This topic describes the syntax of regular expression functions. This topic also provides examples on how to use the functions.

The following table describes the regular expression functions that are supported by Log Service.

Notice If you want to use strings in analytic statements, you must enclose strings in single quotation marks (''). Strings that are not enclosed or enclosed in double quotation marks ("") indicate field names or column names. For example, 'status' indicates the status string, and status or "status" indicates the status log field.
Function Syntax Description
regexp_extract_all function regexp_extract_all(x, regular expression) Extracts the substrings that match a specified regular expression from a specified string and returns an array of all matched substrings.
regexp_extract_all(x, regular expression, n) Extracts the substrings that match a specified regular expression from a specified string and returns an array of substrings that match the nth capturing group in the regular expression.
regexp_extract function regexp_extract(x, regular expression) Extracts the first substring that matches a specified regular expression from a specified string and returns the substring.
regexp_extract(x, regular expression, n) Extracts the substrings that match a specified regular expression from a specified string and returns the first substring that matches the nth capturing group in the regular expression.
regexp_like function regexp_like(x, regular expression) Checks whether a specified string matches a specified regular expression.
regexp_replace function regexp_replace(x, regular expression) Deletes the substrings that match a specified regular expression from a specified string and returns the substrings that are not deleted.
regexp_replace(x, regular expression, replace string) Replaces the substrings that match a specified regular expression in a specified string and returns a new string.
regexp_split function regexp_split(x, regular expression) Splits a specified string into multiple substrings by using a specified regular expression and returns an array of the substrings.

regexp_extract_all function

The regexp_extract_all function is used to extract the substrings that match a specified regular expression from a specified string.

Syntax

  • To extract the substrings that match a specified regular expression from a specified string and return an array of all matched substrings, use the following syntax:
    regexp_extract_all(x, regular expression)
  • To extract the substrings that match a specified regular expression from a specified string and return an array of substrings that match the nth capturing group in the regular expression, use the following syntax:
    regexp_extract_all(x, regular expression, n)

Parameters

Parameter Description
x The value of this parameter is of the varchar type.
regular expression The regular expression that contains capturing groups. For example, (\d)(\d)(\d) indicates three capturing groups.
n The nth capturing group. n is an integer that is greater than or equal to 1.

Return value type

The array type.

* SET EXERCISE: Print the part of the regular expression functions page starting with "The regexp_extract_all function" and going on through "three capturing groups.". The lines that come after this point are not needed.

* RECORD EXCERPTS:
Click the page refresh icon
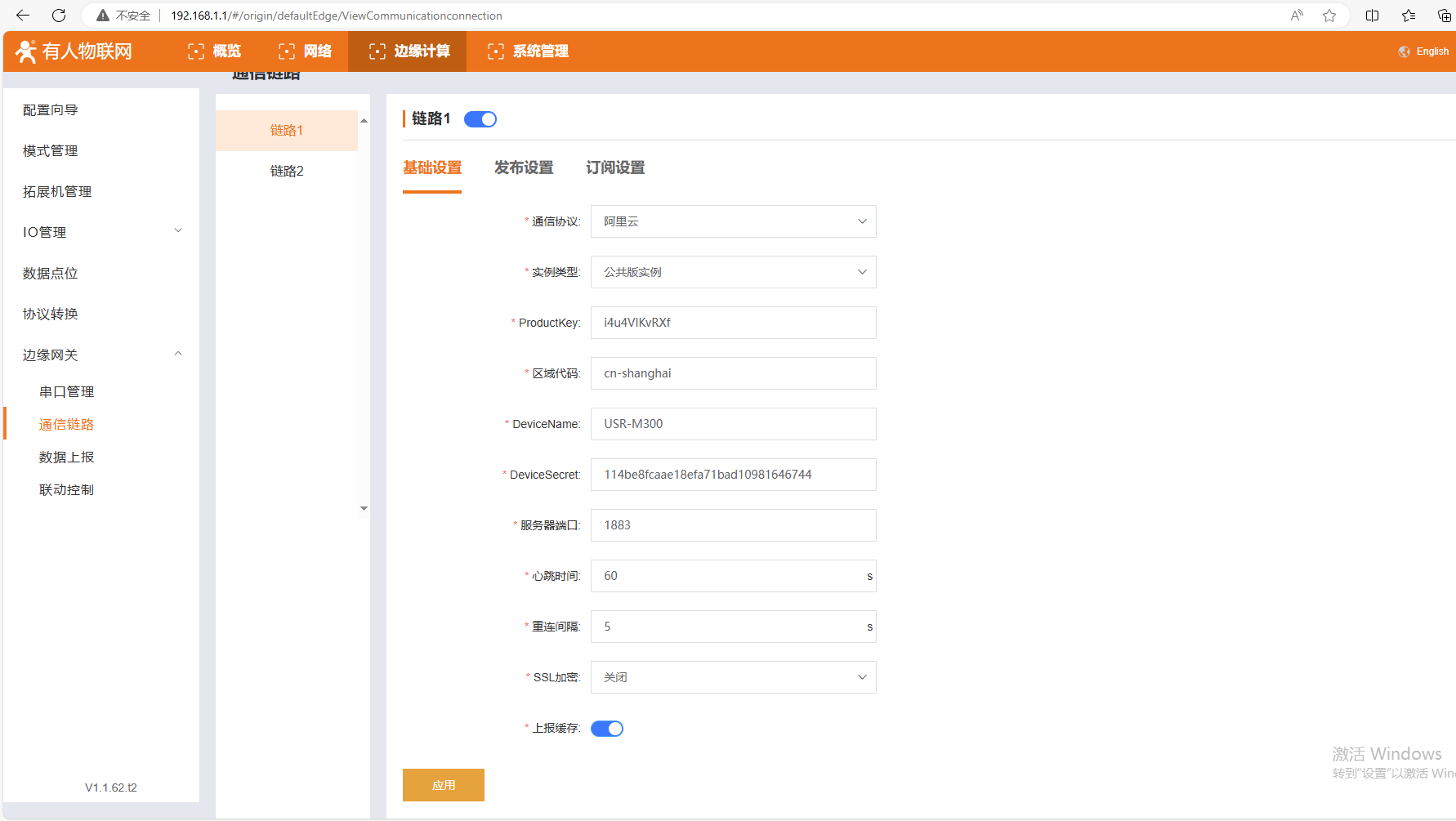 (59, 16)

==

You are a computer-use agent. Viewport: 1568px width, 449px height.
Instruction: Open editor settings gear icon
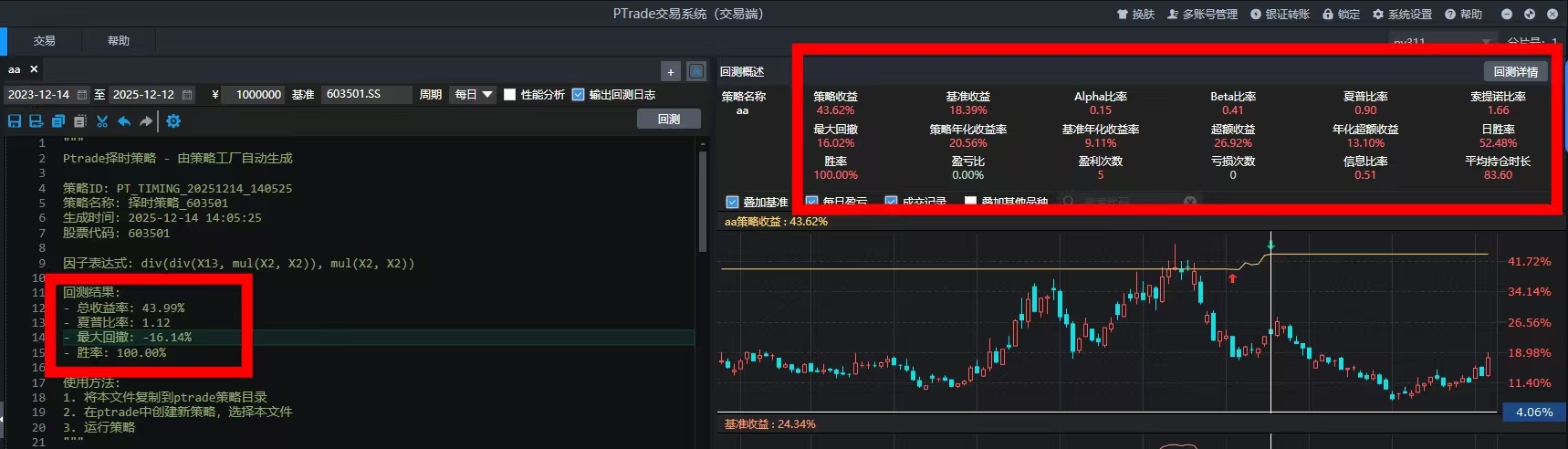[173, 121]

* FINAL ANSWER:
The regexp_extract_all function is used to extract the substrings that match a specified regular expression from a specified string.

Syntax

  • To extract the substrings that match a specified regular expression from a specified string and return an array of all matched substrings, use the following syntax:
    regexp_extract_all(x, regular expression)
  • To extract the substrings that match a specified regular expression from a specified string and return an array of substrings that match the nth capturing group in the regular expression, use the following syntax:
    regexp_extract_all(x, regular expression, n)

Parameters

Parameter Description
x The value of this parameter is of the varchar type.
regular expression The regular expression that contains capturing groups. For example, (\d)(\d)(\d) indicates three capturing groups.